Resurgence of edge computing has created channel opportunity, claims Aruba founder
Keerti Melkote says partners who have seen their business challenged by the cloud are seeing new opportunities from computing and connectivity moving back to the edge
Computing and connectivity are moving back to the edge, Aruba Networks founder and president Keerti Melkote told delegates of Aruba Atmosphere in Las Vegas, Nevada this week. As a result, channel partners that have seen their business challenged by the cloud see new opportunity for profits, he said.
During his keynote presentation, Melkote shared a timeline of networking trends, from centralised with the mainframe from 1960 to 1970, distributed with client-server from 1980 to 2000, centralised with mobile and cloud starting in 2005 and distributed with edge intelligence beginning in 2020.
The exec told Atmosphere's 3,100 delegates that the market's next step is a return to the edge, where the client-server architecture needs to be reimagined in the context of the Internet of Things, where devices like autonomous cars function in constrained environments lacking elastic compute and storage.
"That's really where we see, architecturally, things shifting," Melkote said. "As you start to look at investments that everybody is making in Silicon Valley and beyond, it's going into building this next-generation architecture that is edge-centric. And the edge and the cloud are going to be cooperating and working together to enable this next level of intelligence in our infrastructure."

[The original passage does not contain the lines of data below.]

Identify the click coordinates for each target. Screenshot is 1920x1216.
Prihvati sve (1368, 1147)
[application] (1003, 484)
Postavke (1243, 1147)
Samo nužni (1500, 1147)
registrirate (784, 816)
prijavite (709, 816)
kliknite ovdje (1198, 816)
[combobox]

In an interview, the executive said this translates into excitement for channel partners, many of which have felt threatened by potential disintermediation from the cloud with customers getting their offerings directly from vendors.
"We feel the resurgence of the edge gives our partners the opportunity to go in there and show what value they can bring by bringing integrated solutions to their customers," he told Channelnomics.
But while this may present solution providers opportunity, Melkote stressed they will also need technical skills to seize it. This includes know-how around integrating services customers are looking for to solve their business problems, as well as expertise in edge computing, security and software.
He pointed to solution providers offering catalogs filled with various products.
"In that world, the popular products, if you will, get over-distributed, and as a result of that the margins are very, very thin on those products. Yes, the revenues are on those products, but the margin profiles of those products are pretty tough. So [partners] typically rely on the lower-volume products to differentiate themselves against their peers and build a slightly more profitable business, but at the end of the day, margins being what they are, they're trained towards the higher-volume components," Melkote said.
It's important for solution providers to question how to break focus on volume-selling as "ultimately, the profit pools are not in volume", he added.
"The profit pools are moving higher and higher in the stack to solution providers that can provide an integrated solution to the customer, and that requires technical skills at the end of the day. That is the key.
"As a partner you need to know whether you're a volume player or a value player. And you can be a mix of both, but if you want to be a value player, then you need to have the technical expertise to go with it. If you're a volume player, then it is less required, it's a different business model, and, of course, that business model will exist for a long time."
On Aruba's end, over the next year the networking vendor will look to evolve from a provider of wireless networking to a more holistic provider of edge infrastructure - wireless, wired, compute and storage delivered through software-defined architectures, Melkote said. This will be combined with a more software and services-centric approach, as opposed to a hardware one, he noted.
"The edge is a place of growth. Unlike other areas, which are under stress from a spending standpoint, our primary markets are growing, and it's an area that [partners] can invest in for the long term because…the shift to the edge is a decade-long trend…," he told Channelnomics.